_Stated problem 1:_ Translate this sentence from the blog post on streaming data processing below into Spanish: "Apache Kafka is an open-source distributed event streaming platform developed by the Apache Software Foundation."
_Stated problem 2:_ Reproduce the part of the blog post on streaming data processing below starting with "Before we start" and going on through "streams of events.".
_Stated problem 3:_
Answer these questions using the blog post on streaming data processing below.
(a) How many microservices does the pipeline example consist of?
(b) Which type of stream requires a start but no defined end?
(c) What does Kafka topology use to categorize events and messages?

_Excerpt to read:_
* * * *

BLOG

Streaming Data Processing with Apache Kafka and Apache Flink

Introduction

In this article we will build a simple pipeline to produce, and process live streaming data with Apache Kafka and Apache Flink. Before we dive into details let’s look at the key concepts and technologies that we are going to use.

What is streaming data?

Streaming data is data that is continuously generated (often by various sources). Usually, such data cannot be ingested for further processing, therefore different streaming processing techniques should be applied.

There are two types of streams:

  • Bounded streams – streams requiring a defined start and end. These streams however can be processed after all the data is ingested before doing further computations.
  • Unbounded streams – streams requiring a start but no defined end. They are not expected to be terminated. They provide data continuously when it is generated. Therefore, such data should be processed continuously, because it is not possible to wait for all data to appear.
Streaming Data Processing with Apache Kafka and Apache Flink

In this article,  we will focus on the unbounded streams. So, our pipeline example will consist of two microservices – a Kafka producer one that will generate the unbounded streaming data. The second one will consume the data from the producer, and will use Flink to make some computations and stream the processed result data into a new aggregated unbounded stream.

Streaming Data Processing with Apache Kafka and Apache Flink

Before we start the implementation, let’s introduce the key technologies that we’ll be using.

Apache Kafka

Apache Kafka is an open-source distributed event streaming platform developed by the Apache Software Foundation.

The platform can be used to:

  1. Publish and subscribe to streams of events.
  2. To store streams of events with high level durability and reliability.
  3. To process streams of events as they occur.

In short Kafka topology uses topics to categorise  events/messages. The Kafka topics are multi-subscriber (this means that there can be multiple consumers for a single topic) and are partitioned across the Kafka cluster.

* * * *

_Dataset extract:_
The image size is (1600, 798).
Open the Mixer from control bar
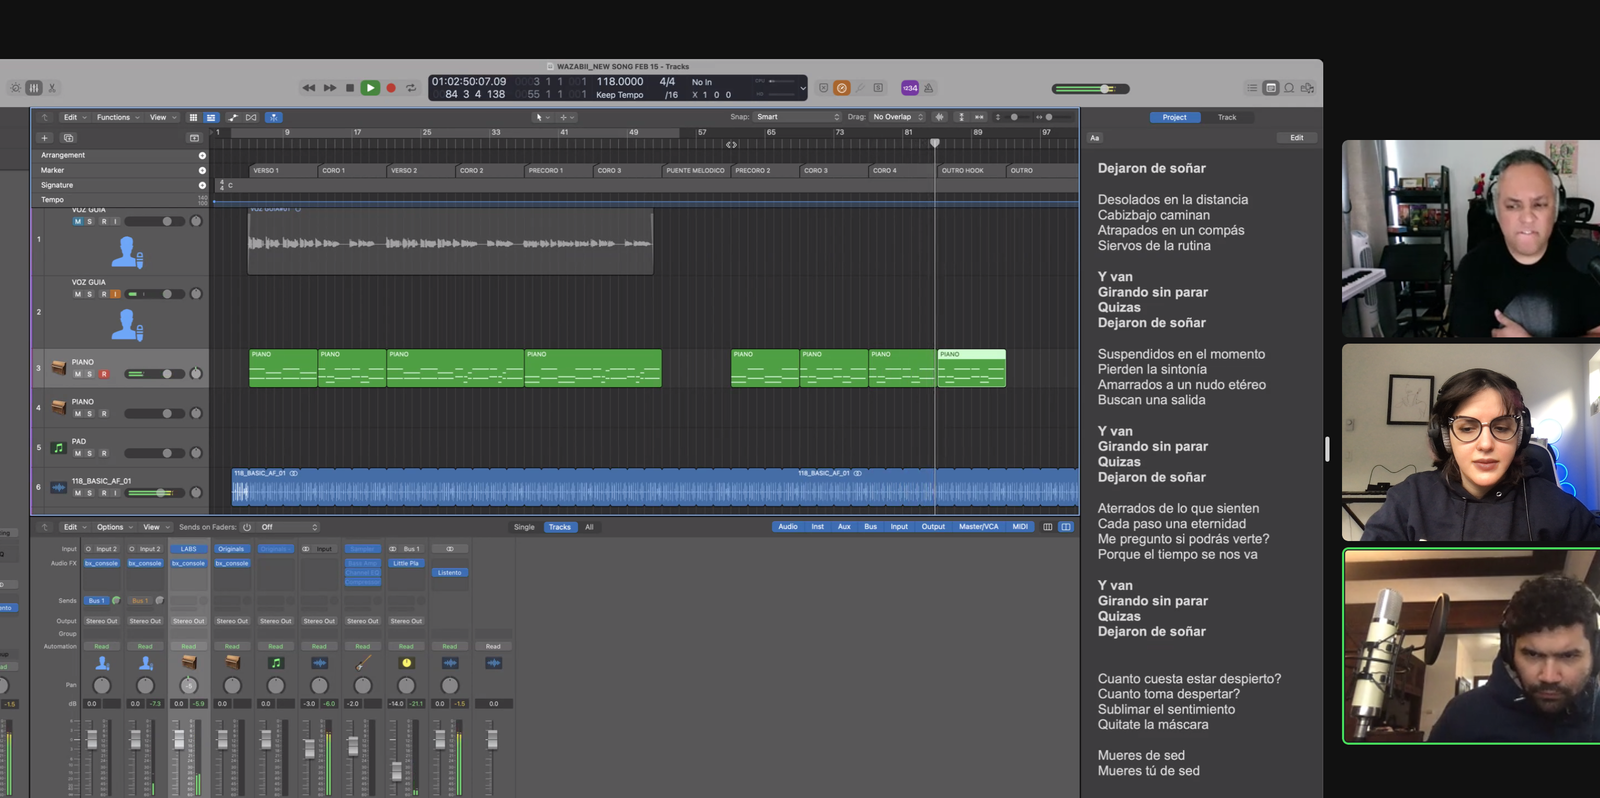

* * * *

_Result 1:_ Apache Kafka es una plataforma distribuida de código abierto para la transmisión de eventos, desarrollada por la Apache Software Foundation.

_Result 2:_
Before we start the implementation, let’s introduce the key technologies that we’ll be using.

Apache Kafka

Apache Kafka is an open-source distributed event streaming platform developed by the Apache Software Foundation.

The platform can be used to:

  1. Publish and subscribe to streams of events.

_Result 3:_
(a) Two
(b) Unbounded streams
(c) Topics